Longest 'balanced' substring

Question 1

I was given a task where given a string of '0's and '1's, return the longest substring where the count of '0's and '1's are equal. I was told also that the code should be O(n) and space O(1).

Below is what I came up with:

def max_equal_sub(s):
 '''
 I get the substrings by iterating over the starts and the ends for each start. For each 
 of these, check if the counts are equal.
 '''
 return max((s[b:e] for b in range(len(s)) for e in range(b, len(s)) if s[b:e].count('1') == s[b:e].count('0')), key=len)
def main():
 TESTS = ('000', '1111', '001010101', '0001010101', '01010101', '000000111010101', 
 '0000001110101011', '00000011101010111111111111111')
 for binstr in TESTS:
 print(max_equal_sub(binstr))
if __name__ == '__main__':
 main()

This code is all working fine, but I was told that this runs at O(n²), not O(n).

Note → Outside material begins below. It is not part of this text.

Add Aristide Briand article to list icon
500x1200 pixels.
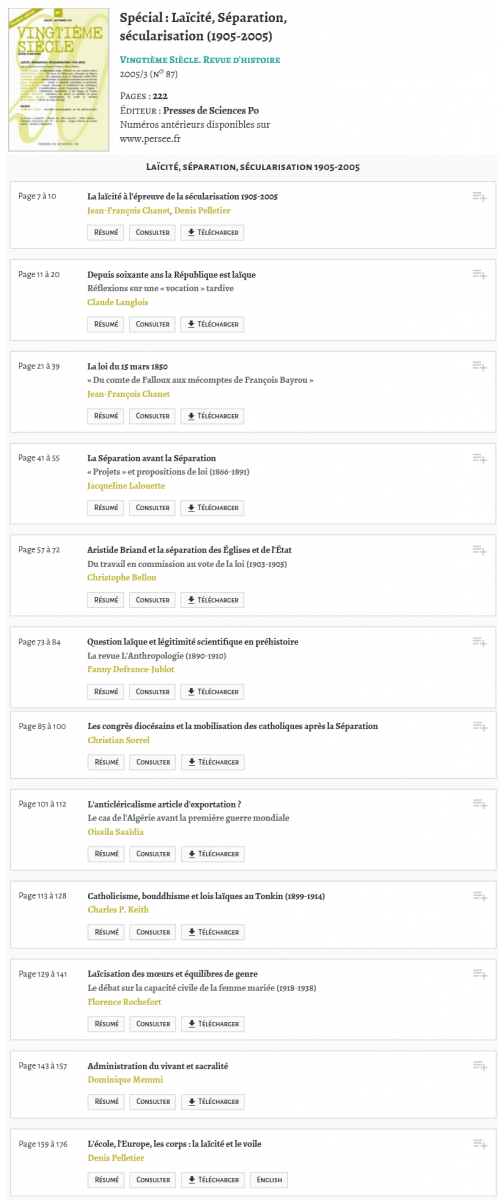[479, 549]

Following that I have some questions:

What makes it O(n²), and how can I make it so that it is O(n).
I was told that it needed to be 'space O(1)'. Does it run at that? What would make it run at space O(1) and why?
In the function max_equal_sub, would it be more efficient to put len(s) into a variable to avoid calling it again and again?
In the function max_equal_sub, I do s[b:e] three times. Surely there is a more efficient way?

(Optional, but favoured):

Are there any other things I could do to make it faster?
You could make it PEP8-compliant along the way if you wish.
Any other recommendations, perhaps regarding program logic.

Question 2

Taking this from an algorithmic perspective, rather than a python perspective (I don't know python well enough to write something sensible in it).

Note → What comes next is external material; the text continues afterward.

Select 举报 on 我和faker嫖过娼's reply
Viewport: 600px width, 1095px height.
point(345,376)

Your algorithm can be expressed as the logic:

Create a virtual list of balanced strings
Starting from every position in the input string...
1. find every substring from that point.
2. check to see whether that substring is balanced
3. if it is balanced, add it to the virtual list.
from the virtual list, pull the longest substring.

Assuming the list remains virtual (yielded instead of real), then your algorithm is essentially space-complexity O(1). If the virtual list is really generated, then the space complexity is O(n²)

The time complexity is something more than O(n²). Probably closer to O(n³). For each b value ( O(n) ) you find all e values (also O(n) ), and then after doing that, you count each 1 and each 0, which is another two O(n) operations.

So, your code runs at O(n³) not O(n²)

Code Review is not really about helping you rewrite the code, but, there are some changes I can recommend...

Firstly, in complexity analysis, doing two O(n) operations one after the other, is still time-complexity of O(n) ( time complexity of O(n) means that if you double the size of the input data, the time to execute will double.... and that is true if you have 1 O(n) operation or 100 O(n) operations one after the other).

Use this to your advantage.

I can't spend the time to do it all for you, and I am not even certain how to arrive at a fully O(n) solution, but the process you should probably follow is:

scan all the characters once, and count the 1's and count the 0's - O(n)
find out which one is more common (difference between overall counts) - O(1)
- call the common character C
- call the uncommon character U
scan all characters again, and calculate - O(n)
- where the longest sequence of C's is, and how long it is
scan all the characters again, and count the number of U characters before, and after the longest C sequence. O(n)
Decide whether it is possible to contain the complete longest C sequence in the result.
..... from here it gets fuzzy, and I m not sure you can keep it to O(n), but you get the idea.

Question 3

You Could just loop once over the array, starting with a net count 0 and then incrementing by 1 if 1, else decrementing it by 1.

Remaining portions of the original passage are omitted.